On aurait dû partir plus tôt, mais pour cette nuit c'est gérable. Les cons d'humains sont loin et ils ne sortent jamais la nuit, ils savent que la forêt sous le couvert de la lune est notre maison. Ils savent aussi qu'on les massacrera sans peine. Rien à foutre on a rien a perdre.

Pendant un moment je n'ai rien fait à part regarder le gosse, il avait les yeux fermés, son cœur battait toujours. Il disait adieu à son loup, ça se sent. Il y'a comme une masse noire qui nous tombe dessus quand on le fait.

Je les ai laissé faire, de toute façon je ne peux rien faire d'autre, quand il sera temps j'abrégerais ses souffrances. Je le ferais comme seul un Alpha a le droit de le faire. Autant dire que j'aime pas ça.

— Vieux, Myst gronde doucement au fond de moi. Ca pu hein ? Il me répond en couinant je sens aussi qu'il plaque ses oreilles sur son crane.
Il n'est pas encore capable de communiquer comme avant, mais je peux mieux le voir depuis qu'on se nourrit un peu mieux et ce foutu instinct aide pas mal.

La bonne blague. Je l'ai suppliée des siècles juste pour un ridicule petit mot, juste un petit truc rien de plus. Et là, normal il sort de sa léthargie à la con à cause de ce foutu instinct de mes deux.

Il gronde un peu plus fort en moi et je sens qu'il me montre ses crocs.
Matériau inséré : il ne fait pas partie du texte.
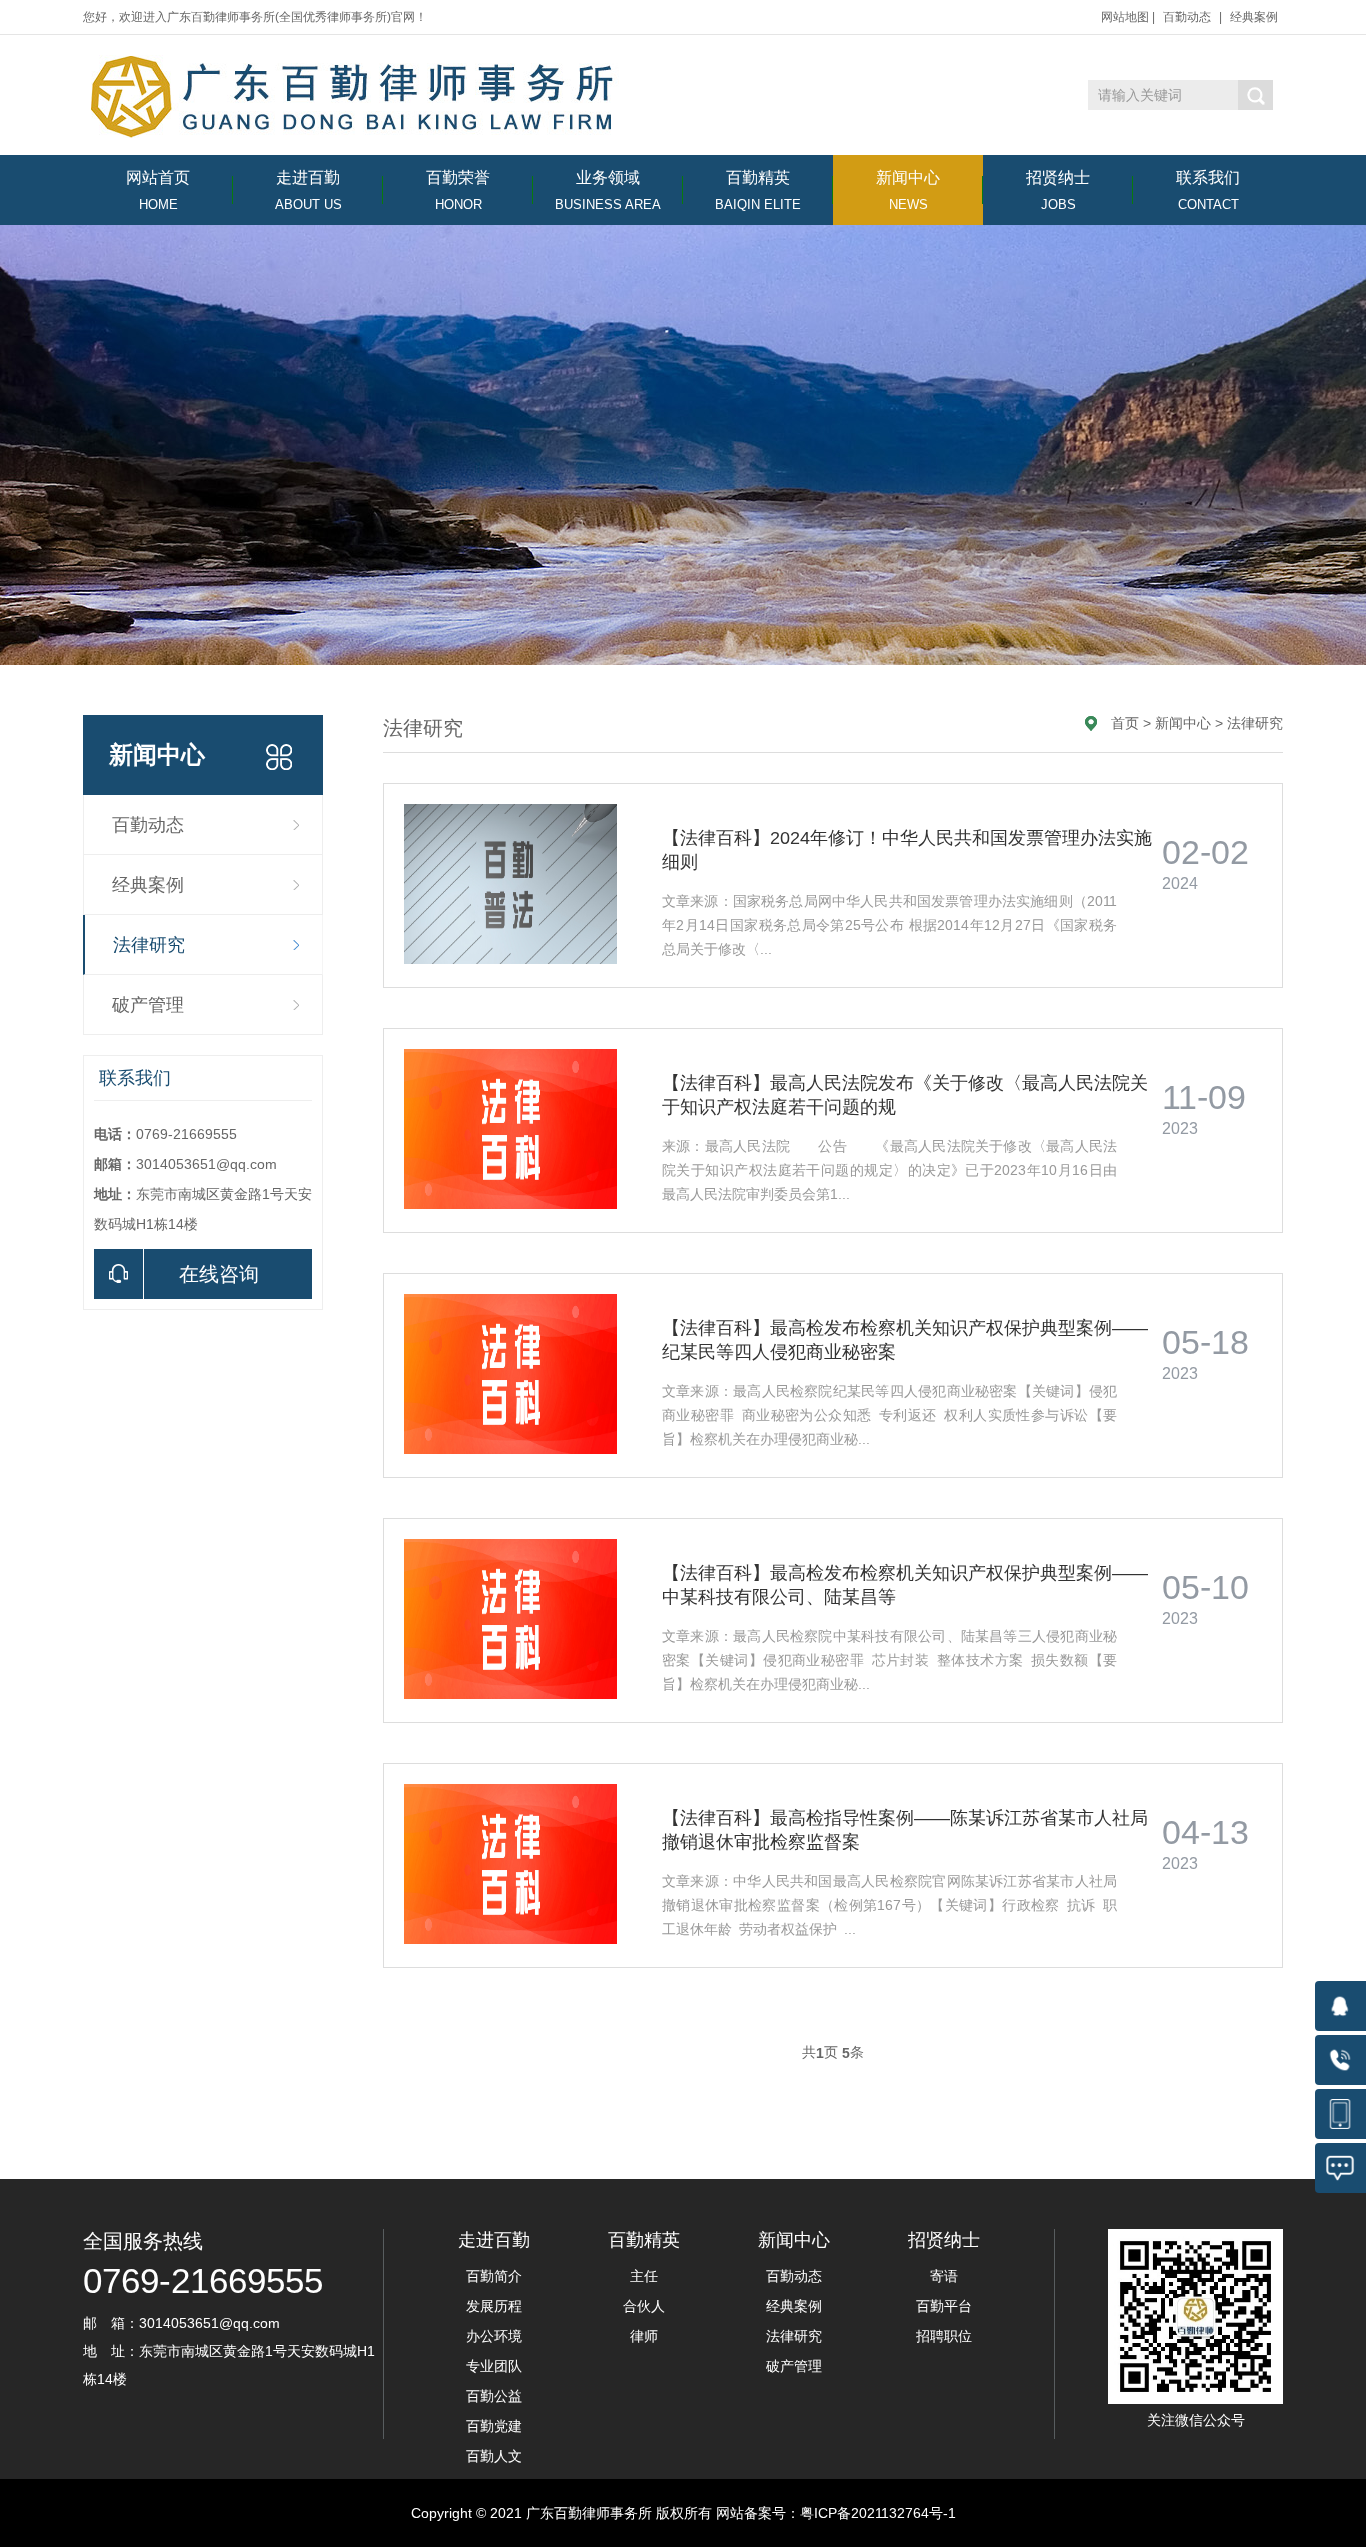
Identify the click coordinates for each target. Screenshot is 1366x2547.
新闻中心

— C'est pas le moment de taper une crise. Je grogne mentalement a mon alter ego, il râle encore pas mal et se la ferme. À mon avis il devait me déclarer tout son amour... Petit con.

Les autres font mine de ne pas sentir le jeunot, tant mieux. Il sait qu'il va tenir au mieux trois-quatre heures, pas besoin de lui rappeler.

Le soleil n'est pas encore levé qu'on se casse, il ne faut pas tenter notre chance plus longtemps. Je sors en premier du trou d'eau sans mon sac à dos. Je renifle. Rien. J'écoute. La nature se réveille.

— C'est bon, Dave tu passes devant, toi, toi et toi à la suite le reste derrière, je ferme la marche. Compris ? Je demande en regardant ma meute, ils sont encore septique voir méfiant et quelque part je ne peux pas leur en vouloir. Ils obéissent tout de même en silence, ça me fait chier je préférerais qu'un deux me dise merde au moins une fois, pour la forme. Dave ! Par là. Je lui indique une direction avec mon bras et le français la suit sans rechigner. C'est le seul qui me fait entièrement confiance.

Il est con l'français, faut pas lui en vouloir.

Hier, ils ont tous été surpris. Aucun d'eux n'a l'habitude de manger après l'Alpha, j'ai même du leur donné l'ordre de bouffer. C'est pas mal ça quand même.

Je sais que ni mon père et encore moins Bram, mon ancien Alpha, ne serait d'accord avec moi, mais pour le moment je les tiens plus par la crainte qu'autre chose, je le voie dans leurs regards. Tant mieux pour le moment. Ça les fera survivre. Myst déteste que je pense ça, il me boufferait bien d'ailleurs...

Le soleil qui pointe le bout de son nez est crevant, l'aube m'a toujours fait cet effet. Devant moi mes loups marchent d'un bon pas, même le jeunot. Il est fort il faut se l'avouer. On a encore faim, nos muscles sont bousillés par l'enfermement et on ne sait pas vraiment comment on fait pour tenir debout. Certains sont même voûtés, leur corps est penché en avant comme si le fait même de respirer leur coûtait un trop grand effort. Le jeunot, lui, se tient droit. Je ne dirais pas qu'il a un balai dans le cul, mais il se tient droit et il regarde devant lui. Il ne parle pas, ne regarde même pas autour de lui, il se concentre sur ses pas encore et encore.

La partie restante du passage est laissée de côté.